Thomas Friedman is a three-time Pulitzer Prize winning journalist with the New York Times and author of the best-selling book about globalization, “The World Is Flat.” He recently introduced a new phrase to the English language: CONTINUOUS PARTIAL ATTENTION. This was explained as, “when you are on the Internet or cell phone or Blackberry while also watching TV, typing on your computer and answering a question from your child. That is, you are multitasking your way through the day, continuously devoting only partial attention to each act or person you encounter.”
The August/September, 2006, issue of “Scientific American MIND” included an article about how the brain decides on what to focus conscious attention.

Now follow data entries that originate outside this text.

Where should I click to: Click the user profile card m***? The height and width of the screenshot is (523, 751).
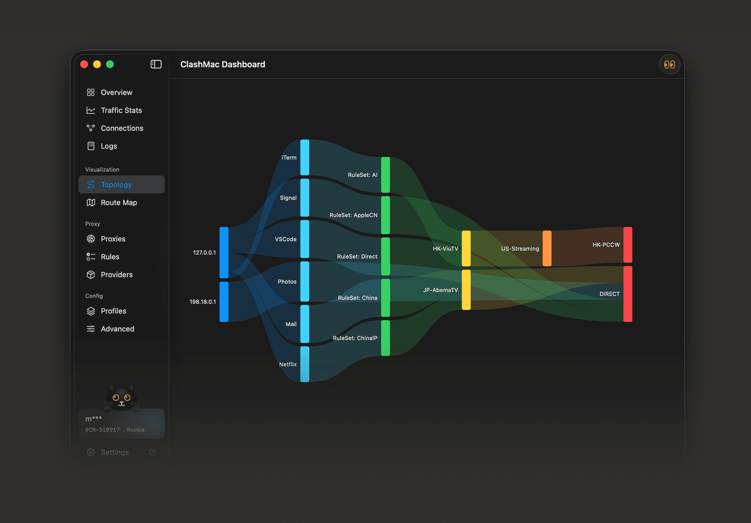[121, 424]
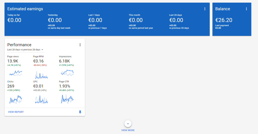Viewport: 258px width, 134px height.
Task: Select the Clicks sparkline chart
Action: pyautogui.click(x=16, y=99)
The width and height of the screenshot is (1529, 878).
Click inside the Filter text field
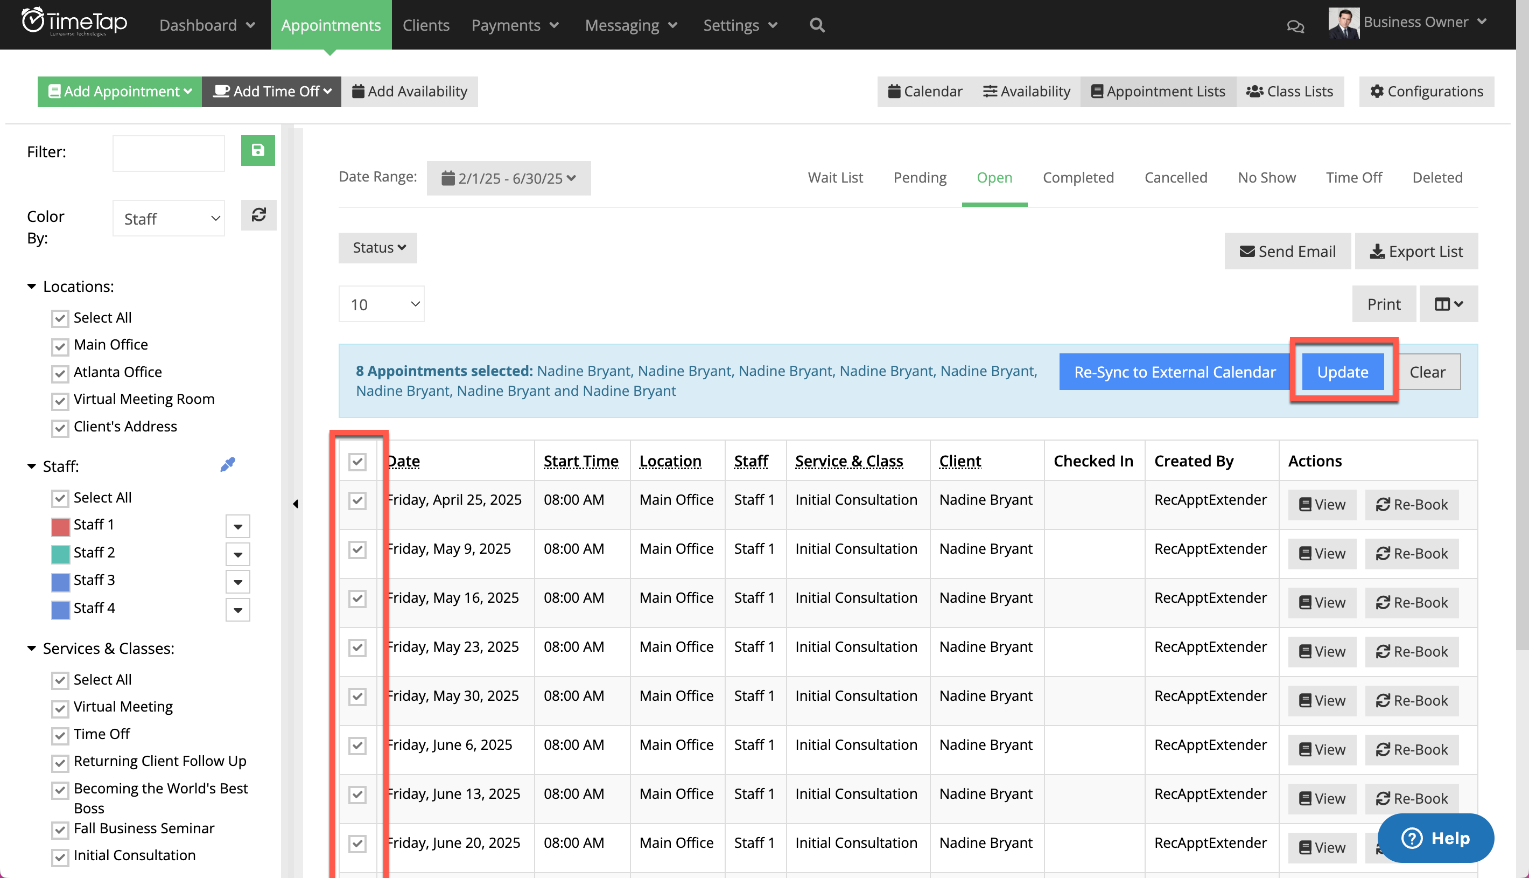(x=168, y=152)
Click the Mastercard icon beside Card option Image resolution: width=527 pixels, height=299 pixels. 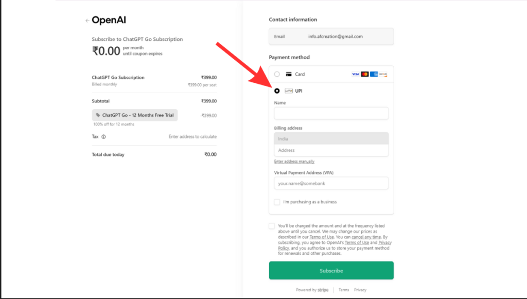[365, 74]
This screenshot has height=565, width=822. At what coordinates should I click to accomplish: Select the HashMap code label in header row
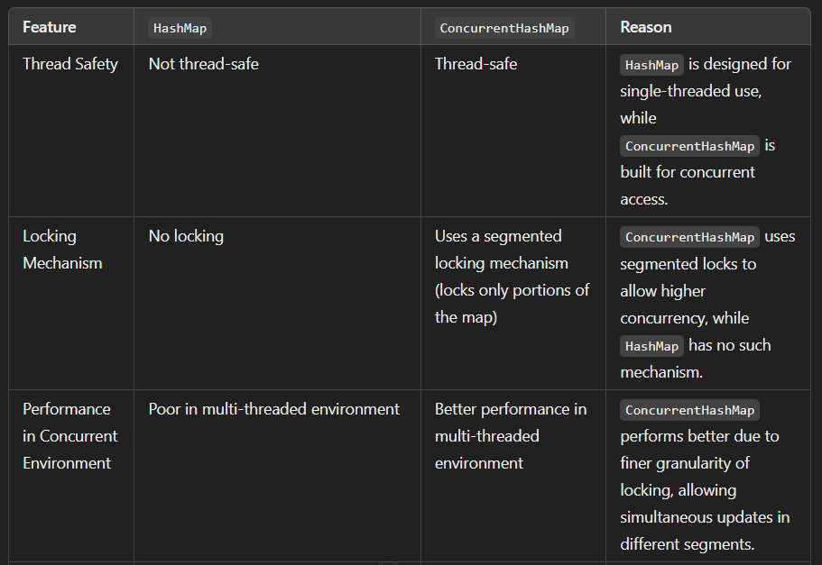point(180,28)
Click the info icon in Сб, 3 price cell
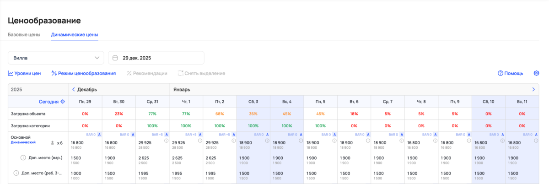 266,141
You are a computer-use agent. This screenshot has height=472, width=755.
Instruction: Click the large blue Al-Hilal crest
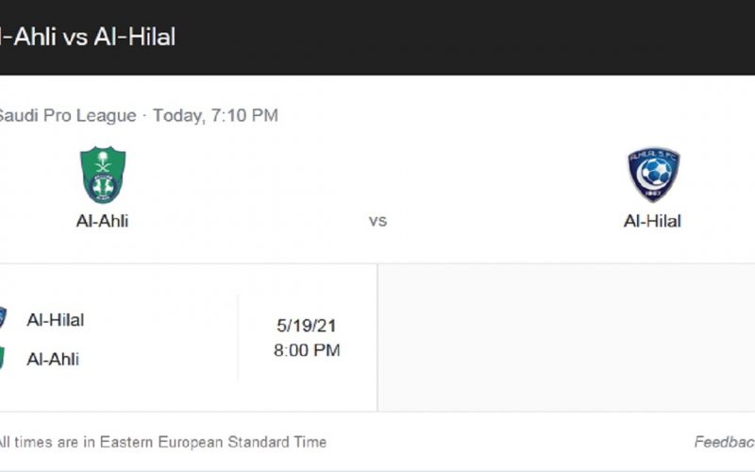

A professor asked his class to watch a short video of two basketball teams and to count how many times the players in white T-shirts passed the ball. The students found that it wasn’t easy to keep their eyes on the moving ball, but most of them believed they counted correctly.
After the show, students were asked, “What did you think about the gorilla?” There was a shocked silence. He restarted the video, and after a few seconds a collective groan rippled through the room as the audience now realized that a person in an ape costume had walked right across the court, pausing in the middle to pound on his chest.

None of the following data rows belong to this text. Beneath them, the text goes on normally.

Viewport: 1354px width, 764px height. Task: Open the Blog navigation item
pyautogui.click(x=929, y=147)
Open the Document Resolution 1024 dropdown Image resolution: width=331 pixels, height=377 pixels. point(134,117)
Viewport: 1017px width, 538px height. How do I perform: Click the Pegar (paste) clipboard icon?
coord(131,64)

Psychologists Daniel J. Simons and Christopher F. Chabris showed this film at Harvard University for the first time in 1999. They were surprised by the results: Half of the observers missed the furry primate the first time they watched. How was that possible?
The answer was noted long before the experiment was conducted. William James, the father of American Psychology, wrote in his 1890 classic, “The Principles of Psychology,” that the capacity of consciousness is limited, which is the reason that we cannot pay attention to everything at once. Attention is selective. It impels consciousness to concentrate on certain stimuli to process them effectively.
So, when a person is watching TV or listening to the radio while studying, the multitasking splits the brain’s focus and lowers efficiency.
Perhaps you work with someone or know someone—such as a student—who could benefit by this awareness.